[Records from a data source]
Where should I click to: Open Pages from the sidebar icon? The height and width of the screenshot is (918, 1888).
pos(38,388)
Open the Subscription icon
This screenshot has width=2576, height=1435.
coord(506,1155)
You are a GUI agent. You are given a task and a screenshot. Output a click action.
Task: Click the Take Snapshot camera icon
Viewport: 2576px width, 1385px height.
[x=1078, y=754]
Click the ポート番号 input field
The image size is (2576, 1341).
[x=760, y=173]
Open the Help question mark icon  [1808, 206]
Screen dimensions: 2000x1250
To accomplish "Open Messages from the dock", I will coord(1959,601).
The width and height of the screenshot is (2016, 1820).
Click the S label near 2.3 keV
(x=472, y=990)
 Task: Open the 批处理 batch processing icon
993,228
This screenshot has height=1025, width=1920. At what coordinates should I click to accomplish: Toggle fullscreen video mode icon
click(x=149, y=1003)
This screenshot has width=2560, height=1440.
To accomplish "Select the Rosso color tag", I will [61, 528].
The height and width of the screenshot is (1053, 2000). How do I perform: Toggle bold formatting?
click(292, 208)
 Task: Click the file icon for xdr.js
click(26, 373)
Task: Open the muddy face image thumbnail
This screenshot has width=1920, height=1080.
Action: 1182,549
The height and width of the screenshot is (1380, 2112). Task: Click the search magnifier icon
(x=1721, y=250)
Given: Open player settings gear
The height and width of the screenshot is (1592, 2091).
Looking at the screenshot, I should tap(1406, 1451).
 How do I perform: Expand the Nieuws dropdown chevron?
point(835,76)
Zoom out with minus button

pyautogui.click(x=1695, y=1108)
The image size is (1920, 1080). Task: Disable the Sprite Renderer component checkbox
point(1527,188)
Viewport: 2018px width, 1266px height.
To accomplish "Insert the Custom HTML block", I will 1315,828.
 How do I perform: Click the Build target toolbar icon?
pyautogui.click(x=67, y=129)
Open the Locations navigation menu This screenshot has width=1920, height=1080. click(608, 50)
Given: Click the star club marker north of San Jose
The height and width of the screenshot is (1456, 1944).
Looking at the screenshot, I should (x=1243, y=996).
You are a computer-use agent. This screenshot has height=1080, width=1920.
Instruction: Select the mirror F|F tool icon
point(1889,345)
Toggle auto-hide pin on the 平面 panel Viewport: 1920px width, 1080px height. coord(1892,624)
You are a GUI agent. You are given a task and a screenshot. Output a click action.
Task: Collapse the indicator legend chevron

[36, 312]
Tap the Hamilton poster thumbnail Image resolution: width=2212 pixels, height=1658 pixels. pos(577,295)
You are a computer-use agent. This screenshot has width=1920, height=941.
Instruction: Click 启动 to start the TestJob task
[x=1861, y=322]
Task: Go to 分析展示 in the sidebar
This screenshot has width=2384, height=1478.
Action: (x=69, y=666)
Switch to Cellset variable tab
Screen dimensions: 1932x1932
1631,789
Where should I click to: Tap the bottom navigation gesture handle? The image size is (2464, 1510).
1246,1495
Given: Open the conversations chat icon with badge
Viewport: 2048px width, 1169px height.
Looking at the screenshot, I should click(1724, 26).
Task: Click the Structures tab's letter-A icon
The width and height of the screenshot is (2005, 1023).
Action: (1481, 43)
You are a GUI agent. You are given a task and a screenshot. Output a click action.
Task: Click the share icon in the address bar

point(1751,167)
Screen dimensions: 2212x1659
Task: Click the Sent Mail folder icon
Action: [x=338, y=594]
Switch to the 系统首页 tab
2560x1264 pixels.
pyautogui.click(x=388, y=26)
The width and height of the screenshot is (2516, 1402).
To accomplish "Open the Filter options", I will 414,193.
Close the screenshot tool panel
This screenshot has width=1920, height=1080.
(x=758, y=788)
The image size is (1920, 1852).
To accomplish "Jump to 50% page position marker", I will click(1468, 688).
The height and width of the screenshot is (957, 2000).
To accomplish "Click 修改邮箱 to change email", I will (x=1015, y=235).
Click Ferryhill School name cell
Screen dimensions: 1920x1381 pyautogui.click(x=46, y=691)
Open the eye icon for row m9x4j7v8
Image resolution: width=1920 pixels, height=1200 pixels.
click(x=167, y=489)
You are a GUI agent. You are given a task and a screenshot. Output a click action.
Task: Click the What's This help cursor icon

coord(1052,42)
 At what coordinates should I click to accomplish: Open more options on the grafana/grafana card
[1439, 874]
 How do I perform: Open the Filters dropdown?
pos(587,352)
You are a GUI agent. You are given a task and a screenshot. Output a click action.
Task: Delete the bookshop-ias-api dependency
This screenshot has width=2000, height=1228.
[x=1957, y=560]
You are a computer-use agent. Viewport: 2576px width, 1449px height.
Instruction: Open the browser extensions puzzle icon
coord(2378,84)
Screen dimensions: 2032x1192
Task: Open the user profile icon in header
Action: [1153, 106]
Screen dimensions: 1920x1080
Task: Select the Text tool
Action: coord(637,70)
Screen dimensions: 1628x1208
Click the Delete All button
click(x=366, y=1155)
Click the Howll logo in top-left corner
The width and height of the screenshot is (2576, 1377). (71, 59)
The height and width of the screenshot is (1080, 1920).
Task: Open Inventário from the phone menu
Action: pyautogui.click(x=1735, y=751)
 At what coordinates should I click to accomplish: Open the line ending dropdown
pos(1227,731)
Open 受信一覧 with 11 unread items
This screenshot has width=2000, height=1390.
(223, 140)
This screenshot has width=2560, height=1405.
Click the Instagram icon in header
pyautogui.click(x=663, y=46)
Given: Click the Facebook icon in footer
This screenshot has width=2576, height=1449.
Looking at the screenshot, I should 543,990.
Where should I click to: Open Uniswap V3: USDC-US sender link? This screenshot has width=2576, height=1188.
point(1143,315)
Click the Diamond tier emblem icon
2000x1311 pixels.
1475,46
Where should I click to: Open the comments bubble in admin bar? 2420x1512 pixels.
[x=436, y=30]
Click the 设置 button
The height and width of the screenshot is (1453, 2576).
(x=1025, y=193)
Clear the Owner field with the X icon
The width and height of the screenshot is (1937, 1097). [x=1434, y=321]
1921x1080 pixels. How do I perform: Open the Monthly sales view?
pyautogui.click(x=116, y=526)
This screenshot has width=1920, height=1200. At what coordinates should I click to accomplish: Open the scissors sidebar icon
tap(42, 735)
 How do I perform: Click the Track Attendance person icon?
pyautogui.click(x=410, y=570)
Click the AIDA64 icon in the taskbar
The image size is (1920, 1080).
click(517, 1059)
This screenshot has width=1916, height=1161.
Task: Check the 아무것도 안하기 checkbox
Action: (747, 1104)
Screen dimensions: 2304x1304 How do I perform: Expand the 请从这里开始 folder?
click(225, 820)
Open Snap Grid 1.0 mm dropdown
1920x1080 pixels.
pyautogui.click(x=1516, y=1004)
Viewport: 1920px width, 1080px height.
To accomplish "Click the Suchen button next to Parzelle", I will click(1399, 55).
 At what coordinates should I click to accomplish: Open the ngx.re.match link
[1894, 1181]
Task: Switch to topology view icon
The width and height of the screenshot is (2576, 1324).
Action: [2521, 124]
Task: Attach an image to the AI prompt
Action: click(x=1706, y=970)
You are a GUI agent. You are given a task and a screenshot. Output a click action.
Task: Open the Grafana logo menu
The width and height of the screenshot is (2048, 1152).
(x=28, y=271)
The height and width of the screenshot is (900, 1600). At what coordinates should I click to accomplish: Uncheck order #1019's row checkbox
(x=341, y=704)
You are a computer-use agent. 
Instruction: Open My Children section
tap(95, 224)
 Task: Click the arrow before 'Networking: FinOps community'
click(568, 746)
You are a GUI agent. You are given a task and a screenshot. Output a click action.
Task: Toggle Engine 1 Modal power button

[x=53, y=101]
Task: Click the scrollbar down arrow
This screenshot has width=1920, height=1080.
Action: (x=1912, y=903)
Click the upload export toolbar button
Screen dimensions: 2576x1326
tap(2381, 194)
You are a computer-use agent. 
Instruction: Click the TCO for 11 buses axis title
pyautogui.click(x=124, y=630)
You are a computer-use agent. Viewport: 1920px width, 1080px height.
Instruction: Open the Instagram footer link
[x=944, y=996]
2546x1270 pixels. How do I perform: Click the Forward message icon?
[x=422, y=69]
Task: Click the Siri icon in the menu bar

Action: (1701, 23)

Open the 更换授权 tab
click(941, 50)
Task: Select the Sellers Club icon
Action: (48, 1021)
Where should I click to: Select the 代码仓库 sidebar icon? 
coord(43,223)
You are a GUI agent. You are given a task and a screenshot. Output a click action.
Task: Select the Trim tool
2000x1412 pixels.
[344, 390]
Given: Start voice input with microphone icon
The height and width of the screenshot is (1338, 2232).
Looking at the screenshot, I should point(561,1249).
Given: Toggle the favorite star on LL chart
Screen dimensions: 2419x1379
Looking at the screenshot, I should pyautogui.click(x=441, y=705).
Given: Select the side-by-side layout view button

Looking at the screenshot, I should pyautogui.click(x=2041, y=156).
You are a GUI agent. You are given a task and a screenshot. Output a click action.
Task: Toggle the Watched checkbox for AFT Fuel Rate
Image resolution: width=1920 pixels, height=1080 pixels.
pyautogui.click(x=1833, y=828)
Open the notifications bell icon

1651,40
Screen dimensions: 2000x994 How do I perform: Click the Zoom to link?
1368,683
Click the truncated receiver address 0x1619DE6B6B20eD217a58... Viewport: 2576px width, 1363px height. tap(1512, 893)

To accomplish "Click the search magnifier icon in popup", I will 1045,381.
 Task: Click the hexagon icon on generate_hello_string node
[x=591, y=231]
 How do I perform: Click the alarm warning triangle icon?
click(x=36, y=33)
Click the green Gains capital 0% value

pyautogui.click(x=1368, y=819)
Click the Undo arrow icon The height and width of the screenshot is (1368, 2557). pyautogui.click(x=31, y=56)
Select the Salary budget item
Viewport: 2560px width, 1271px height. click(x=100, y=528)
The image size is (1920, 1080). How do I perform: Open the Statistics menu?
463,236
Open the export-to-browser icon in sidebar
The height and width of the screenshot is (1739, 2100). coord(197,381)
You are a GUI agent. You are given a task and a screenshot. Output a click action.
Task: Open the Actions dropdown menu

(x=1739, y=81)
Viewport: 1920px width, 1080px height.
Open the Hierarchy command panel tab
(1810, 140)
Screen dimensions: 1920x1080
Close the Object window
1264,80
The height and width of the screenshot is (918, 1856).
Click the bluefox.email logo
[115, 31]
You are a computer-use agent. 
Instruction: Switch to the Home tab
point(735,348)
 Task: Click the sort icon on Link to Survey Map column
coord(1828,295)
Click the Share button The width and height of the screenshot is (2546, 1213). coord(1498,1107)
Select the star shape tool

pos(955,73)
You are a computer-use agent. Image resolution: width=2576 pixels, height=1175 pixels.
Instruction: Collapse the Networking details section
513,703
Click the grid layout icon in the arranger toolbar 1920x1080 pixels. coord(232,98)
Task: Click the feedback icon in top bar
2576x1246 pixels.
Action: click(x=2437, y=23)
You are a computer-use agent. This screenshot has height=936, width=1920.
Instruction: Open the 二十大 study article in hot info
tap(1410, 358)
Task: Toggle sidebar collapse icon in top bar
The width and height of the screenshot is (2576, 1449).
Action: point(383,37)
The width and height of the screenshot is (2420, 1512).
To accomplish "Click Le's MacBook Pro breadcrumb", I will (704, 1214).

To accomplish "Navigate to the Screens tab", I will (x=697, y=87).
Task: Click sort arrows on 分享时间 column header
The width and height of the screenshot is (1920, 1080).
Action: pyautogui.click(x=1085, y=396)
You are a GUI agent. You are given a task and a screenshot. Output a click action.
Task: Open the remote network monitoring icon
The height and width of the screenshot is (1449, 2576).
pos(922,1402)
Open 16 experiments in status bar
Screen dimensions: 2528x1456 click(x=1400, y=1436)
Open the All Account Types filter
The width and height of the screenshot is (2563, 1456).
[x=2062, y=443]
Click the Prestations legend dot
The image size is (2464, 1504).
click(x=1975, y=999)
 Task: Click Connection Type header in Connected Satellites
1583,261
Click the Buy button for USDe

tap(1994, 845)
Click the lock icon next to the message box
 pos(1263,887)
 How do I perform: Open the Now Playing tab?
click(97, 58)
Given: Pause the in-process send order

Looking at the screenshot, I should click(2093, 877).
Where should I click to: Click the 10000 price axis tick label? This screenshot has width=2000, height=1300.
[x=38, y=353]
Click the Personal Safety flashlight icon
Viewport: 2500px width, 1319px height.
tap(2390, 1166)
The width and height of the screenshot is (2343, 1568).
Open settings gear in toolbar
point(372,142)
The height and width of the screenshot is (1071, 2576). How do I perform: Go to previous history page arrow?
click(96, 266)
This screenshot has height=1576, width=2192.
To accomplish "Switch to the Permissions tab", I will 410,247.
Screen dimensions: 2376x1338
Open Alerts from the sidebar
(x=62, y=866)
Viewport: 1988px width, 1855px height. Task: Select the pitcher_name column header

▶ **What you are asked to do**: Write out the lines above exactly, but only from the one containing "Task: Click Connection" through the last one.

▶ **Answer for the task**:
 Task: Click Connection Type header in Connected Satellites
1583,261
Click the Buy button for USDe

tap(1994, 845)
Click the lock icon next to the message box
 pos(1263,887)
 How do I perform: Open the Now Playing tab?
click(97, 58)
Given: Pause the in-process send order

Looking at the screenshot, I should click(2093, 877).
Where should I click to: Click the 10000 price axis tick label? This screenshot has width=2000, height=1300.
[x=38, y=353]
Click the Personal Safety flashlight icon
Viewport: 2500px width, 1319px height.
tap(2390, 1166)
The width and height of the screenshot is (2343, 1568).
Open settings gear in toolbar
point(372,142)
The height and width of the screenshot is (1071, 2576). How do I perform: Go to previous history page arrow?
click(96, 266)
This screenshot has height=1576, width=2192.
To accomplish "Switch to the Permissions tab", I will 410,247.
Screen dimensions: 2376x1338
Open Alerts from the sidebar
(x=62, y=866)
Viewport: 1988px width, 1855px height. Task: Select the pitcher_name column header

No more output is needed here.